--- Supplied entries Enclosed Below ---

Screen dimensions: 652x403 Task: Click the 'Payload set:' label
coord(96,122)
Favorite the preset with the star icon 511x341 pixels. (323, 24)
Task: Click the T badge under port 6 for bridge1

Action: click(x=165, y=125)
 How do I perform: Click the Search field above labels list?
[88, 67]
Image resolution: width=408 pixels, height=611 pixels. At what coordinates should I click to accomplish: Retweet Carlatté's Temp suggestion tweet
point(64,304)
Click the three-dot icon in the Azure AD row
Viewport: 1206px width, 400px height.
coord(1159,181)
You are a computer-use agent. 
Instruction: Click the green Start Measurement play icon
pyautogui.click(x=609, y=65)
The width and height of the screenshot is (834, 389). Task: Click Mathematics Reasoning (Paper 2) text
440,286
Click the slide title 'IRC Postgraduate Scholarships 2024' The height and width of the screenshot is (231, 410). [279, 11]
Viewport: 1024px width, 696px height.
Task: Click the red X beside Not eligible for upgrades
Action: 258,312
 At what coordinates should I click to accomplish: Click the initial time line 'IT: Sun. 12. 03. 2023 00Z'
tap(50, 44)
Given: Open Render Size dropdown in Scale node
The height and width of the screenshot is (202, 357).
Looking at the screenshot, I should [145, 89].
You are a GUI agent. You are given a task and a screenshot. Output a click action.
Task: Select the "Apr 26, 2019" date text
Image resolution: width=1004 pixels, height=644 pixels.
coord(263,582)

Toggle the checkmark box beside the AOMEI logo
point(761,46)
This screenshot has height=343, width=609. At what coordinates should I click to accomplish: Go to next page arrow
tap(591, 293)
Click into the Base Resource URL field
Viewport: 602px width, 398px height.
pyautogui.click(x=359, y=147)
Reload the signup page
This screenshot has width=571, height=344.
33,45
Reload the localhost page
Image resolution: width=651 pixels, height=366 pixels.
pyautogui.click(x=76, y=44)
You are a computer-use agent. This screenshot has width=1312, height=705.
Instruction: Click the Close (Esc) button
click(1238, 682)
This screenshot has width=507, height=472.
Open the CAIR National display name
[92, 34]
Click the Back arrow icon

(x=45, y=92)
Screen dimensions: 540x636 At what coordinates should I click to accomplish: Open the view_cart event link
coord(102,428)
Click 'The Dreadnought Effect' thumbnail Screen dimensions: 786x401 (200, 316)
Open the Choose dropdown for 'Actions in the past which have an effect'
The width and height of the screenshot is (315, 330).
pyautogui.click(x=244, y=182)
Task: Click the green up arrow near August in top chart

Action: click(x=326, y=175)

--- End of Enclosed Supplied entries ---

## What the task requires
Find all the lines with "computer" in the data and copy them.

## Answer area
You are a computer-use agent. 
You are a computer-use agent. This screenshot has width=1312, height=705.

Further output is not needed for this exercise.